The threat to Mr. Woodward by a senior Obama Administration official for contradicting the President read this way:
'But I do truly believe you should rethink your comment about saying saying that Potus asking for revenues is moving the goal post. I know you may not believe this, but as a friend, I think you will regret staking out that claim.'
Woodward's reaction on CNN:
'It makes me very uncomfortable to have the White House telling reporters, you're going to regret doing something you believe in, even though we don't look at it that way, you do look at it that way.'
The response from some on the left has been either to cast doubt that such a threatening email even exists (it has since been released) or laughing at Woodward for being too sensitive. The former makes perfect sense, because, you know, Woodward has been caught fabricating documents since that whole Watergate thing. Of course he'll lie in this situation and in the process, put 40 years of being Washington's most respected figures just to align himself with a party (that he's hardly been a friend to) on the sequester. As for being too sensitive, the same people makng that claim would be in full hysteria if a very senior official from a Republican administration had sent the kind of 'regret' email to, say, Rachel Maddow. It's the usual hypocrisy.

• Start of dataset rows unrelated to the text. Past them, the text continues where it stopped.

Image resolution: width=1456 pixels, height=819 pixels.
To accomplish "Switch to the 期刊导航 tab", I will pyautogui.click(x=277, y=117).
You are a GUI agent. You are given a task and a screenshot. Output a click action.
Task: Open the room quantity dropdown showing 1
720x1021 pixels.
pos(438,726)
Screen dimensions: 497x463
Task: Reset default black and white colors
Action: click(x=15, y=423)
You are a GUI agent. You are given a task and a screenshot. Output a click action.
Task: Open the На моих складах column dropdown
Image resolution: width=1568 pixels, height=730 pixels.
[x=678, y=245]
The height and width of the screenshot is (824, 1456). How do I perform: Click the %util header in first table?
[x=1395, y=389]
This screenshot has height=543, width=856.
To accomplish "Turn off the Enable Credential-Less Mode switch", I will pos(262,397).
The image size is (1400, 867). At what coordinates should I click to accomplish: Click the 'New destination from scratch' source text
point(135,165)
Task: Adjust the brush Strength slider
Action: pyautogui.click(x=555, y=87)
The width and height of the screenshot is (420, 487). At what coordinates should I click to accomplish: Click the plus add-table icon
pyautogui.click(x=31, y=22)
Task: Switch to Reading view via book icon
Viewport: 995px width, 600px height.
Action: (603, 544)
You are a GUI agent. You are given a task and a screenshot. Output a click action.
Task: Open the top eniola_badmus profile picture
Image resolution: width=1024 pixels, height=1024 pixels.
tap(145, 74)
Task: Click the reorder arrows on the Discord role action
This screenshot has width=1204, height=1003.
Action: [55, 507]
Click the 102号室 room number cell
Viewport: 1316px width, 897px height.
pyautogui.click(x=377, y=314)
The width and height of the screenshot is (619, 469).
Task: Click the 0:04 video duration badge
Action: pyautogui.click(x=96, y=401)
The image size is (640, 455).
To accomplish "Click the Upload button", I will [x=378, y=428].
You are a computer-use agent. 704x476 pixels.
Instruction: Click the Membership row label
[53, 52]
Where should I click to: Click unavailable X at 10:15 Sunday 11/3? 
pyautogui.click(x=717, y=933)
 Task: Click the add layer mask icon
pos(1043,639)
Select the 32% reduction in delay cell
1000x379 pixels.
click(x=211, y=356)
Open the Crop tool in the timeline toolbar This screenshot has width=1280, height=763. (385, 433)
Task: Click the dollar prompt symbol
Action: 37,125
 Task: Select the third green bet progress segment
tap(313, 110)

For the first time since the President's first debate with Mitt Romney, the Team Obama PR offensive is on the defensive because (without the usual filter) they can't control the message. They sound desperate, look foolish, and simply can't process that any member of the press who isn't considered right wing would actually have the brass to refute them, particularly on such an important topic such as the sequester.
In the end, Woodward dismissed the threat'called it cartoon stuff.
But thanks to one of last honest men of the Fourth Estate, it's now one of the President's men who is looks like Wile E. Coyote chasing a Road Runner he'll never catch.